(Beginning of EXTRACTED RECORDS)

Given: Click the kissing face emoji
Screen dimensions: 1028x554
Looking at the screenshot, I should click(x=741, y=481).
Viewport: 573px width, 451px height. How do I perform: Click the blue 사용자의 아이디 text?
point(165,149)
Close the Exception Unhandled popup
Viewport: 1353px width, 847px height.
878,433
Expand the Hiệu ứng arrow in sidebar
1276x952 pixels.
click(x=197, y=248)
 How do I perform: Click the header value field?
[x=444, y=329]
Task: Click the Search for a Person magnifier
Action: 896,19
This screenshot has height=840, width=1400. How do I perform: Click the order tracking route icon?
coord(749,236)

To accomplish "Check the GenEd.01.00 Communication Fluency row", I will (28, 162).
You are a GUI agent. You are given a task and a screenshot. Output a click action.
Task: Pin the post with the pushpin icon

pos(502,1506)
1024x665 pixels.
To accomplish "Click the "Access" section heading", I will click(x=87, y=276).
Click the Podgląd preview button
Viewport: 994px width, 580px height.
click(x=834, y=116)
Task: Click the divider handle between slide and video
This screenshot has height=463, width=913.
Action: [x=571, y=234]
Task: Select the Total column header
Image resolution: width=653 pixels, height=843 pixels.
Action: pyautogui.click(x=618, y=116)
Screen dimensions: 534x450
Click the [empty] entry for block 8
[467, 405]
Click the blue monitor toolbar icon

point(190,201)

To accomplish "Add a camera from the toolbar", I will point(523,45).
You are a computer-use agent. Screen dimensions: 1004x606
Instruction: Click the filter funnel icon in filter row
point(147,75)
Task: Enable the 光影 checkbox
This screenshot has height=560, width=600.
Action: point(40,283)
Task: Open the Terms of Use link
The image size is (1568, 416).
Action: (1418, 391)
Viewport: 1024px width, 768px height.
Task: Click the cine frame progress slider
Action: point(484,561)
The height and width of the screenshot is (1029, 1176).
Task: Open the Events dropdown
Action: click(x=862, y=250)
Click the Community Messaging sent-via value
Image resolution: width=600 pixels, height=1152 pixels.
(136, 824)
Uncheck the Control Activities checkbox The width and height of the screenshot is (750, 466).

(End of EXTRACTED RECORDS)

• DIRECTIONS FOR THIS TASK
Among the lines of the listing above, count those that hold the string "checkbox", giving the count alone.

• RESPONSE TO THIS TASK
2